# Exercise description:
For each entry that follows, write out an identical copy.

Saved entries
================

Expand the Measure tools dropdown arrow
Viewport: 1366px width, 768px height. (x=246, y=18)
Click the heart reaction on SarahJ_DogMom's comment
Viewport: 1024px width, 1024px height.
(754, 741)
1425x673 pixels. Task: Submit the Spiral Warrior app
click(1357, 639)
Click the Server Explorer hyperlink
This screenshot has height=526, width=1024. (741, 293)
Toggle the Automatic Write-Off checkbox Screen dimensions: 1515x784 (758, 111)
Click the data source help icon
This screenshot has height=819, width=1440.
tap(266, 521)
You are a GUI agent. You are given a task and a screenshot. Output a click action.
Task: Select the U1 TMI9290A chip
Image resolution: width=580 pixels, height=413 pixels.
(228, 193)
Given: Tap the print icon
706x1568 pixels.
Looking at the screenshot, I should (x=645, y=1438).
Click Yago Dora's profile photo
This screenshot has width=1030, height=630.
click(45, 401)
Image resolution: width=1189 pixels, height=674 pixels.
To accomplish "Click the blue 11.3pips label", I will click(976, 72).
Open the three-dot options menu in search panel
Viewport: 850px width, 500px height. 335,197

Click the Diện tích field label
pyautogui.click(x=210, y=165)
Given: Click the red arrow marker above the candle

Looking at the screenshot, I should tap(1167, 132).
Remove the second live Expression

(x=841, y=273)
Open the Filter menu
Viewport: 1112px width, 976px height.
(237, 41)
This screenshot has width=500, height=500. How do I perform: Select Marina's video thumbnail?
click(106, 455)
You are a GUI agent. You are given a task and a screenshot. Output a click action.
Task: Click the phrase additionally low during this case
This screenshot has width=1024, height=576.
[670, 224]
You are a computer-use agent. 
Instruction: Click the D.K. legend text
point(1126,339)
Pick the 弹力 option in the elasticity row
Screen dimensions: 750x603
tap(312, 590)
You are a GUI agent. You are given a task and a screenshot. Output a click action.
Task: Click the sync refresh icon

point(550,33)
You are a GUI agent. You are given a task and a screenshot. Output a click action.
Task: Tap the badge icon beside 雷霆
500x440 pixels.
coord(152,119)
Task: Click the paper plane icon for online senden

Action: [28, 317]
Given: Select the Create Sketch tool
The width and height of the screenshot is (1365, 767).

================

# Solved exercise:
Expand the Measure tools dropdown arrow
Viewport: 1366px width, 768px height. (x=246, y=18)
Click the heart reaction on SarahJ_DogMom's comment
Viewport: 1024px width, 1024px height.
(754, 741)
1425x673 pixels. Task: Submit the Spiral Warrior app
click(1357, 639)
Click the Server Explorer hyperlink
This screenshot has height=526, width=1024. (741, 293)
Toggle the Automatic Write-Off checkbox Screen dimensions: 1515x784 (758, 111)
Click the data source help icon
This screenshot has height=819, width=1440.
tap(266, 521)
You are a GUI agent. You are given a task and a screenshot. Output a click action.
Task: Select the U1 TMI9290A chip
Image resolution: width=580 pixels, height=413 pixels.
(228, 193)
Given: Tap the print icon
706x1568 pixels.
Looking at the screenshot, I should (x=645, y=1438).
Click Yago Dora's profile photo
This screenshot has width=1030, height=630.
click(45, 401)
Image resolution: width=1189 pixels, height=674 pixels.
To accomplish "Click the blue 11.3pips label", I will click(976, 72).
Open the three-dot options menu in search panel
Viewport: 850px width, 500px height. 335,197

Click the Diện tích field label
pyautogui.click(x=210, y=165)
Given: Click the red arrow marker above the candle

Looking at the screenshot, I should tap(1167, 132).
Remove the second live Expression

(x=841, y=273)
Open the Filter menu
Viewport: 1112px width, 976px height.
(237, 41)
This screenshot has width=500, height=500. How do I perform: Select Marina's video thumbnail?
click(106, 455)
You are a GUI agent. You are given a task and a screenshot. Output a click action.
Task: Click the phrase additionally low during this case
This screenshot has width=1024, height=576.
[670, 224]
You are a computer-use agent. 
Instruction: Click the D.K. legend text
point(1126,339)
Pick the 弹力 option in the elasticity row
Screen dimensions: 750x603
tap(312, 590)
You are a GUI agent. You are given a task and a screenshot. Output a click action.
Task: Click the sync refresh icon

point(550,33)
You are a GUI agent. You are given a task and a screenshot. Output a click action.
Task: Tap the badge icon beside 雷霆
500x440 pixels.
coord(152,119)
Task: Click the paper plane icon for online senden

Action: [28, 317]
Given: Select the Create Sketch tool
The width and height of the screenshot is (1365, 767).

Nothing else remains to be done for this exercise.